Data entries
[Start of Attachment]

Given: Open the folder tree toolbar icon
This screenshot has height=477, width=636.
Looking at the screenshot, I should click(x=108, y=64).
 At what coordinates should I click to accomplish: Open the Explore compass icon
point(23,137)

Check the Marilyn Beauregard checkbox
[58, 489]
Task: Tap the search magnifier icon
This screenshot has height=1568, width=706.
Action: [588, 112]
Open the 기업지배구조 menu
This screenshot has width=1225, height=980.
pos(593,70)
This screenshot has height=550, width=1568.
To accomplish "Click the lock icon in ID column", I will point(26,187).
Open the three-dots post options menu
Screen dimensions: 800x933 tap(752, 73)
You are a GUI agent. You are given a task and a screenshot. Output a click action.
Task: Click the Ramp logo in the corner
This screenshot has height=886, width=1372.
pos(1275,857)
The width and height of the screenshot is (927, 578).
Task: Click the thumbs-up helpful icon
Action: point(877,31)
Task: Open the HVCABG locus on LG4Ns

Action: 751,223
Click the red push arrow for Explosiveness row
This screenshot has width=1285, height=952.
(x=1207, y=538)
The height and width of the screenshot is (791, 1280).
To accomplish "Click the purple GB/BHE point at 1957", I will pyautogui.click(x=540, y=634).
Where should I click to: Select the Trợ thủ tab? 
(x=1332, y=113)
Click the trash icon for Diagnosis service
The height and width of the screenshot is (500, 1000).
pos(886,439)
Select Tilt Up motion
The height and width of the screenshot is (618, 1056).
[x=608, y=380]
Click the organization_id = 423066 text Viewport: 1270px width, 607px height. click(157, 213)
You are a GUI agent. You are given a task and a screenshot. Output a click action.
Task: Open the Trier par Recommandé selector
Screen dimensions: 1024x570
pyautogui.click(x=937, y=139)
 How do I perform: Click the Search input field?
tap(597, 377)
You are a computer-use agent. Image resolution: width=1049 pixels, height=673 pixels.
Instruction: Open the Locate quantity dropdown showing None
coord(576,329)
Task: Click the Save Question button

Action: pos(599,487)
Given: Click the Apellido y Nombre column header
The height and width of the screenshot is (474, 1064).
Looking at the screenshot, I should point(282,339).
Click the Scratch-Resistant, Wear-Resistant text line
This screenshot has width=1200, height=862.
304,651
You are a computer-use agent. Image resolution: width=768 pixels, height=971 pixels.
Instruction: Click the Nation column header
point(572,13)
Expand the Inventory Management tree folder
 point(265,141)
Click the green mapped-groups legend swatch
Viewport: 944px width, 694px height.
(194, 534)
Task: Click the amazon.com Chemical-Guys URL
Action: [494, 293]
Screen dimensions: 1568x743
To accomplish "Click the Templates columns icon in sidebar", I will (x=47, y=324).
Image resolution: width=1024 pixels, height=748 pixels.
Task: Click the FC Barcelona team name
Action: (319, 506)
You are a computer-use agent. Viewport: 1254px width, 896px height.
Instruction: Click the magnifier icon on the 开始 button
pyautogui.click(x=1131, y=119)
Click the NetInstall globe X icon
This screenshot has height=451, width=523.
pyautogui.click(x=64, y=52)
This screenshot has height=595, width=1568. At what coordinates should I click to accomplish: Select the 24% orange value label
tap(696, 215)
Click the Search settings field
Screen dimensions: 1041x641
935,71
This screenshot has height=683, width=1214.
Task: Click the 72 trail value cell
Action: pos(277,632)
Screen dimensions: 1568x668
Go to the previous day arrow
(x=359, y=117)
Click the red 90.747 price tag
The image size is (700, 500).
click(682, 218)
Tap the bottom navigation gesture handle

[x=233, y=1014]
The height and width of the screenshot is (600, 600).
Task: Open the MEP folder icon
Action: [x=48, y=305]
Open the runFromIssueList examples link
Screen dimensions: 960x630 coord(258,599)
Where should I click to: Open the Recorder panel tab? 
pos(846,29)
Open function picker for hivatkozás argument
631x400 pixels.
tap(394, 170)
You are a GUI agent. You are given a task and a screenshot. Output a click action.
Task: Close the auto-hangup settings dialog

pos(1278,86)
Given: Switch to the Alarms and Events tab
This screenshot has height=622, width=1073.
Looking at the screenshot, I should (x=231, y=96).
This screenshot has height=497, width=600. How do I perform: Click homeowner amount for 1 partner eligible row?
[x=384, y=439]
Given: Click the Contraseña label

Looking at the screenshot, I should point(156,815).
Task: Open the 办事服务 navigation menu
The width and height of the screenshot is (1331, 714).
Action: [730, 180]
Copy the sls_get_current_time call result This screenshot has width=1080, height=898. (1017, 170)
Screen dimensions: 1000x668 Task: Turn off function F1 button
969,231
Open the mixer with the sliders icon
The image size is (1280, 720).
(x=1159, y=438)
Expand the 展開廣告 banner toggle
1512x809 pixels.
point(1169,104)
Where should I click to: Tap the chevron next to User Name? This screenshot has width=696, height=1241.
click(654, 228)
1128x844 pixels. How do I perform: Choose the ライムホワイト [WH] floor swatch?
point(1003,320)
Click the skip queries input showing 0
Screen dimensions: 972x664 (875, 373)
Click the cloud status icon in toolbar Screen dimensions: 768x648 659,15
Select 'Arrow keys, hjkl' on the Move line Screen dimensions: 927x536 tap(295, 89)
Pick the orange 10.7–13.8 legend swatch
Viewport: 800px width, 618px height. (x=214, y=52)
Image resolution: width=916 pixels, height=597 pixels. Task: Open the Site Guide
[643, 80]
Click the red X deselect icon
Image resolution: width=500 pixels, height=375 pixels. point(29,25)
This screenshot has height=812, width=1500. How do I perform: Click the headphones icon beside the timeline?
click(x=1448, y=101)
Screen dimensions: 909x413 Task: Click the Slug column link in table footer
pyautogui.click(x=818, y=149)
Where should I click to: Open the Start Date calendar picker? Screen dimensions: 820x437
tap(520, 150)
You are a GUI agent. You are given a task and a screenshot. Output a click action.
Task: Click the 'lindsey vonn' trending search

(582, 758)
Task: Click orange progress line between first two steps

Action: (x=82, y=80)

[End of Attachment]

GOAL OF THE EXERCISE: Which lines in the records above contain the string "computer"? Copy each one.

EXPECTED ANSWER:
You are a computer-use agent. Image resolution: width=1049 pixels, height=673 pixels.
You are a computer-use agent. Image resolution: width=768 pixels, height=971 pixels.
You are a computer-use agent. Viewport: 1254px width, 896px height.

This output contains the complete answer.